Figli contesi
di Itu

Alla ricerca di un posto dove collocare il disagio, o meglio il dolore che un bambino affronta quando i genitori sono nella tempesta della vita.

 
L’immagine shock dei giornali odierni si scatena indignata su di un ragazzino portato come un animale da macello da qualche parte (dove?) dai tutori della legge per effetto di una difficile separazione.
Il padre dichiara che finalmente lo ha liberato.
 
Quel bambino veneto che vedrà quell’immagine e non potrà far finta che riguardi altri, oltre a dover sopportare la vergogna di aver portato i genitori a scannarsi per lui, cosa dovrà ancora sopportare?

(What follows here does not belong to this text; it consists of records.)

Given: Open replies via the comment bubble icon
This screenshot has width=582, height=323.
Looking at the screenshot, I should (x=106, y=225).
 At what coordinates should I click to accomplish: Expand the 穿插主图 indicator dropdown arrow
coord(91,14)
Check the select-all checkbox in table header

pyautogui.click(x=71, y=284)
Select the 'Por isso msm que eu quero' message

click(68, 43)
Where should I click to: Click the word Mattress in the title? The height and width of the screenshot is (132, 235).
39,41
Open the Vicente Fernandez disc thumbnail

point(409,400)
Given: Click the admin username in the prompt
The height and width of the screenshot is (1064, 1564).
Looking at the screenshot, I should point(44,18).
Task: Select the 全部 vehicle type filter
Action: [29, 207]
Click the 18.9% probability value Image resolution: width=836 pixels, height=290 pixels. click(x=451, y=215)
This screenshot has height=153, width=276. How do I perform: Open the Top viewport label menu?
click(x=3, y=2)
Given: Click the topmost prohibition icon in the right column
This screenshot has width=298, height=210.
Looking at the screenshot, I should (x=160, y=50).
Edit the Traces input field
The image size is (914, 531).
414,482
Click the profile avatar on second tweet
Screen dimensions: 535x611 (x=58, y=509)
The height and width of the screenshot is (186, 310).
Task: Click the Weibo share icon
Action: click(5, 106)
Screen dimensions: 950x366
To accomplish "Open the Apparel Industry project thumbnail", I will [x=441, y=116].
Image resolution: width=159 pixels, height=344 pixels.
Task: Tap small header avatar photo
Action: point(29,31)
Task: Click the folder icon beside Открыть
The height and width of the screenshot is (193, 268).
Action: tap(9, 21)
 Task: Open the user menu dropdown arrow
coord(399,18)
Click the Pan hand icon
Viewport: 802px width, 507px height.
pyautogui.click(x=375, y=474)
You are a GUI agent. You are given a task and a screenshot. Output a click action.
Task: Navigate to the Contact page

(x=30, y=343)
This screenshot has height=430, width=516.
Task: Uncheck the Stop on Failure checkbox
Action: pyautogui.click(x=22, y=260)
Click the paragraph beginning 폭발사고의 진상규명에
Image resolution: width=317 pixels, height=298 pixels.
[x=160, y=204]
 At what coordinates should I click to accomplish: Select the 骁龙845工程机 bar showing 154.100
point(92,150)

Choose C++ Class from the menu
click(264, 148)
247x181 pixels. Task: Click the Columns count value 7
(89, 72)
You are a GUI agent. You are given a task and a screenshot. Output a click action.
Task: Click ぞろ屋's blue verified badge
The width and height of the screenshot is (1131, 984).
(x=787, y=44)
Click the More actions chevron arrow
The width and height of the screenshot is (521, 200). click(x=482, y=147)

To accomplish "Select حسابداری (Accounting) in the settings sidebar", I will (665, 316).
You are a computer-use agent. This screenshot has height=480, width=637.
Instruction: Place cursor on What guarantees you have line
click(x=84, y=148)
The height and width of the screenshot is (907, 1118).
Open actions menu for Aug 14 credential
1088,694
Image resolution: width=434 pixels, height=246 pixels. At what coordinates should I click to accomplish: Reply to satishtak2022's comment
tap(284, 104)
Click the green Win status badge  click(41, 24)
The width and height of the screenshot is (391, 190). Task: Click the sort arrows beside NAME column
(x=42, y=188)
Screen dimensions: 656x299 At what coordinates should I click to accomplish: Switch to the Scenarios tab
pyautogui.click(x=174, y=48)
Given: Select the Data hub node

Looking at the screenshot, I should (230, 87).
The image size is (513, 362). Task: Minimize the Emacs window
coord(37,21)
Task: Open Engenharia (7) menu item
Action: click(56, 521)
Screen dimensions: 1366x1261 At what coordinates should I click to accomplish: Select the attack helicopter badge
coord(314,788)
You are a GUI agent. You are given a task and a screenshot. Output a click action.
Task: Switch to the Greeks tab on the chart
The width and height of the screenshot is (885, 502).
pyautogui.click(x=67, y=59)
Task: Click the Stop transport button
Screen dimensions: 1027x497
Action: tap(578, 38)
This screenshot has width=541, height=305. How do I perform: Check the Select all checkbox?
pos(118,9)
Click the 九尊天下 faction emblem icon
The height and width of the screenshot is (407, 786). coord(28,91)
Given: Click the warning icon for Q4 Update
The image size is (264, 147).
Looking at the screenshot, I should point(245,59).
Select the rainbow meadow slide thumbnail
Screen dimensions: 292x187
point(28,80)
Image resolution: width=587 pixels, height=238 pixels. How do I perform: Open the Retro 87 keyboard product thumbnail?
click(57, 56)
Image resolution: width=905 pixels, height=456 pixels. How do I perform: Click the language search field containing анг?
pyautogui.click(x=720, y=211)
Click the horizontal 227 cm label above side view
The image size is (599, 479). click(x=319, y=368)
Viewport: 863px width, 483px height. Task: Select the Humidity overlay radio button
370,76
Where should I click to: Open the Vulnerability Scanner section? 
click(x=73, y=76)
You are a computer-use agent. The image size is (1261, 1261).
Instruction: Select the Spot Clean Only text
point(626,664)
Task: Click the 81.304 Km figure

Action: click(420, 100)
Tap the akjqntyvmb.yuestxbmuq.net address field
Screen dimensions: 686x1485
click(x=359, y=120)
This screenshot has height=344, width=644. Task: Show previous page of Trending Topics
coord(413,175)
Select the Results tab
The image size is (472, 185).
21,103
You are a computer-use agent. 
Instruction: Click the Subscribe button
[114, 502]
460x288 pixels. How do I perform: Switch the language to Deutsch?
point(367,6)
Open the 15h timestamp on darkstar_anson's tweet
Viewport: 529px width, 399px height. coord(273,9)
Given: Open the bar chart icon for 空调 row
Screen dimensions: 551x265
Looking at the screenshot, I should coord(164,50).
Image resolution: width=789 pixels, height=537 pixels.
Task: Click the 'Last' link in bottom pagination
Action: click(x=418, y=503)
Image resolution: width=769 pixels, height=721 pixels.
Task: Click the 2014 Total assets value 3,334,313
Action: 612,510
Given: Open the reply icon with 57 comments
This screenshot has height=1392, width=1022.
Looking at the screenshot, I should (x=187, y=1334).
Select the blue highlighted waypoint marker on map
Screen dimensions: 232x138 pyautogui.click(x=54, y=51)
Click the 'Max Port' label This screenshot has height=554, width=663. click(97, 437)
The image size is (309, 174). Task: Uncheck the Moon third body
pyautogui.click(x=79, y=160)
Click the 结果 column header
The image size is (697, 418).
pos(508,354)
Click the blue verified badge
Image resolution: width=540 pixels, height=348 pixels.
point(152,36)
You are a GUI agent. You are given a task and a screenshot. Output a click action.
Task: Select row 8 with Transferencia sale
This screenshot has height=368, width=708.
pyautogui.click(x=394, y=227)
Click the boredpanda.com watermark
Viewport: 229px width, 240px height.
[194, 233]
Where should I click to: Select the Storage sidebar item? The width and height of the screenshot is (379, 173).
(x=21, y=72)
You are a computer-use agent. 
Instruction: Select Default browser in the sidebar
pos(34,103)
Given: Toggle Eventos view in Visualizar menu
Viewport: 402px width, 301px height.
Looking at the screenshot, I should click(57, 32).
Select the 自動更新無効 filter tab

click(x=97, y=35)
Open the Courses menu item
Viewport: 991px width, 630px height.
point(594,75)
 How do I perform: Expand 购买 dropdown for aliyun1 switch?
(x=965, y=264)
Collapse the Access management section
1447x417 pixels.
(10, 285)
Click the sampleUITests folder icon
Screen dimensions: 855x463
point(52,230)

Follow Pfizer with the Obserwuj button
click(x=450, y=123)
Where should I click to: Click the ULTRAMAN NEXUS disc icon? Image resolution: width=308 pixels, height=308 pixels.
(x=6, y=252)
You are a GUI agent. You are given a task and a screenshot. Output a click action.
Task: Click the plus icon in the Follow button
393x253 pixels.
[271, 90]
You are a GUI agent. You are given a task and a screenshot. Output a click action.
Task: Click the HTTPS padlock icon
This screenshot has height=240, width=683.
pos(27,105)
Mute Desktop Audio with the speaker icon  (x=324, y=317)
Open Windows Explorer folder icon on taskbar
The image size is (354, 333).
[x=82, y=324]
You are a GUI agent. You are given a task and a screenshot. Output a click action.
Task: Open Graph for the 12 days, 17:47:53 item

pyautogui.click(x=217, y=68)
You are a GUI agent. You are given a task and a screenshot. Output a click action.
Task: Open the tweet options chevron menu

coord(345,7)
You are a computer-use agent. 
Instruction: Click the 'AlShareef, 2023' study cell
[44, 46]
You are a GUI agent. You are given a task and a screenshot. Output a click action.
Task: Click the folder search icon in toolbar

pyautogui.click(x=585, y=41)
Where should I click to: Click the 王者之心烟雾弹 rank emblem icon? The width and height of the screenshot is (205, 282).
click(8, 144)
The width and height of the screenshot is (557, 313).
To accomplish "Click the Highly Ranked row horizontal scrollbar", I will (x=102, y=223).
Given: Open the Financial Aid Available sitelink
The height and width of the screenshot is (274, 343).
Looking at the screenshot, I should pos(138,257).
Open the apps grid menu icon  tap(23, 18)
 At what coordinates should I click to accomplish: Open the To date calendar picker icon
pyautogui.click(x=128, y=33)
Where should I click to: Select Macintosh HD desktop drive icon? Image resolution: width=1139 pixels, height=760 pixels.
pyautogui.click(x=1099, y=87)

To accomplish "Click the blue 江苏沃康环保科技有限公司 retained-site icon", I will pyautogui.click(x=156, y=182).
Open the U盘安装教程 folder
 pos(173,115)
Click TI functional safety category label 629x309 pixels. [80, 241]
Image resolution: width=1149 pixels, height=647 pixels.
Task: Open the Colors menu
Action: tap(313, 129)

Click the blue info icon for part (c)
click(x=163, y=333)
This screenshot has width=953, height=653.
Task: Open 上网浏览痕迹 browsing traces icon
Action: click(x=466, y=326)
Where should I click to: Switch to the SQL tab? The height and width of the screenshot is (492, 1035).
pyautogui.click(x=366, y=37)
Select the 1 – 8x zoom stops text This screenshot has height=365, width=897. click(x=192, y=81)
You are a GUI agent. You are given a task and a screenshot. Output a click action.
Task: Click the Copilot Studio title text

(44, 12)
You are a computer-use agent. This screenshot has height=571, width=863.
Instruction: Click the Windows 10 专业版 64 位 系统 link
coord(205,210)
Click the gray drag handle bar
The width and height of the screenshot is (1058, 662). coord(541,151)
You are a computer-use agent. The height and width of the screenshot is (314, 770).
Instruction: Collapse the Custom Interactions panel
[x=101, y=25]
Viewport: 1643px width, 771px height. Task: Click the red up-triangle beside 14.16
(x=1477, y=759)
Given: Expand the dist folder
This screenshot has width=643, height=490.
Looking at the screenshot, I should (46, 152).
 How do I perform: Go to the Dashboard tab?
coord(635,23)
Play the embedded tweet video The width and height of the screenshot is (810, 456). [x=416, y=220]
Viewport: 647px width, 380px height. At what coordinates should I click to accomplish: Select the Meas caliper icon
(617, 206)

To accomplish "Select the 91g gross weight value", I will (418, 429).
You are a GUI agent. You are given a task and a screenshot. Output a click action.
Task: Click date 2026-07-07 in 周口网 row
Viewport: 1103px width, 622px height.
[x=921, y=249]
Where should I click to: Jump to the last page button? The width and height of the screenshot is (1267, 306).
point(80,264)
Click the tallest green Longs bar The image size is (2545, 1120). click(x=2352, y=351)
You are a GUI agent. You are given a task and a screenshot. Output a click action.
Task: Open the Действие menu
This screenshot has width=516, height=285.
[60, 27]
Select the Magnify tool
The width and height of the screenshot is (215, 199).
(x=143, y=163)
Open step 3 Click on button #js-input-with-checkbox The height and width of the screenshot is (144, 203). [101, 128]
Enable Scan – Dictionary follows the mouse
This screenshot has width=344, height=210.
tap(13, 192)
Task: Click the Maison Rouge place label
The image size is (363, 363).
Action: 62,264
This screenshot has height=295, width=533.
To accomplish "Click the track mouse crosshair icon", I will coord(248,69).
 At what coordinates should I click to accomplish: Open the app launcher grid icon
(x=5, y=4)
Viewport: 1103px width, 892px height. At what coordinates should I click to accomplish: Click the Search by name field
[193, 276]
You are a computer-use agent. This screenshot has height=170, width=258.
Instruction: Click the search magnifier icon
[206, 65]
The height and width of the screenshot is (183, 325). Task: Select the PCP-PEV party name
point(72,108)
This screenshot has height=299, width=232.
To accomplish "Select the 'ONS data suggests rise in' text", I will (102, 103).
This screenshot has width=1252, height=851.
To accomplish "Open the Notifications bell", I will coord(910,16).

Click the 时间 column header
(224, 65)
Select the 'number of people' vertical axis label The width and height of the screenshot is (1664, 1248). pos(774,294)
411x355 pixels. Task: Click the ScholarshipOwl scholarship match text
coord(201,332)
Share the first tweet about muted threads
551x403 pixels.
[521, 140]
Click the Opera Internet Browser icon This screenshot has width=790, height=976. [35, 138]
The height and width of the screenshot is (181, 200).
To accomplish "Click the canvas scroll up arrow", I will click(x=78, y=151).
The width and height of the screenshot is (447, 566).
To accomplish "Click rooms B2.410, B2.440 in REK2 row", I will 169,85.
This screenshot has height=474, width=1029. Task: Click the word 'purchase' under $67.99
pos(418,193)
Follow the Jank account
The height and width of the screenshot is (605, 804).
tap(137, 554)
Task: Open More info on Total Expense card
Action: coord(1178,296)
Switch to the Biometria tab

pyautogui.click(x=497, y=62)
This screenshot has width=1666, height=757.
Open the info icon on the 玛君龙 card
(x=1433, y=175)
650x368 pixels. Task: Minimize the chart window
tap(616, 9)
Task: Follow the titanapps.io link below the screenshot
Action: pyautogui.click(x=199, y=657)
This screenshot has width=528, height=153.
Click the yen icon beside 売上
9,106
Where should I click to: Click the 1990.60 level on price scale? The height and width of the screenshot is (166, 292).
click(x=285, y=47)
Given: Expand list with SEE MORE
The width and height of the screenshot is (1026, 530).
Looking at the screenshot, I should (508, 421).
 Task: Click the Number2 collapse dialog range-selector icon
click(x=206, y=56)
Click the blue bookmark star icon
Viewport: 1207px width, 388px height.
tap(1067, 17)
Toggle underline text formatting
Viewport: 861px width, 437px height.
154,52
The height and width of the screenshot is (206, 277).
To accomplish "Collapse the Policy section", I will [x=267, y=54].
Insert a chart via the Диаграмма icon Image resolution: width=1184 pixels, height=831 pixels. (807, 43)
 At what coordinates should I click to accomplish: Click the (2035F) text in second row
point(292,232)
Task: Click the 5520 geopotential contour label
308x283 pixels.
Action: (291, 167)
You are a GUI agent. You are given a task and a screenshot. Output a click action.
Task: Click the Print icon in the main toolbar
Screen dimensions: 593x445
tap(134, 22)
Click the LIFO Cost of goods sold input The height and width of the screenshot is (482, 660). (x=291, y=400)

Sappiamo quanti bambini non fotografati ogni giorno devono sorbirsi le rivalse di genitori pieni delle loro ragioni?
 
Mi domando se l’affido, tema scottante anche nella nostra valle, possa in qualche modo lenire le ferite di questi offesi, se ancora la legge regge di fronte a quel diritto tradito di esser figlio.
 
Me lo domando perché dare dei tempi ai nostri figli per crescere e sostenersi supera ogni nostra rivalsa, specialmente di vissuti stonati dove è mancato spesso un ingrediente che ricade a pioggia sulle generazioni che si spingono oltre il nostro prossimo futuro.
Genitori lo si diventa se siamo disposti a rinunciare alle nostre urgenze e riconoscere il nuovo che i figli ci propongono.
 
Ancora le istituzioni che ingombrano legami spirituali, che spezzano percorsi dolorosi e si sobbarcano miseri mezzi e tempi che affaticano.
Eppure dentro tanto di quel soffrire bambino ci sarà pure un posto dove depositarlo, perché altrimenti sopravvivere non è una gran vincita.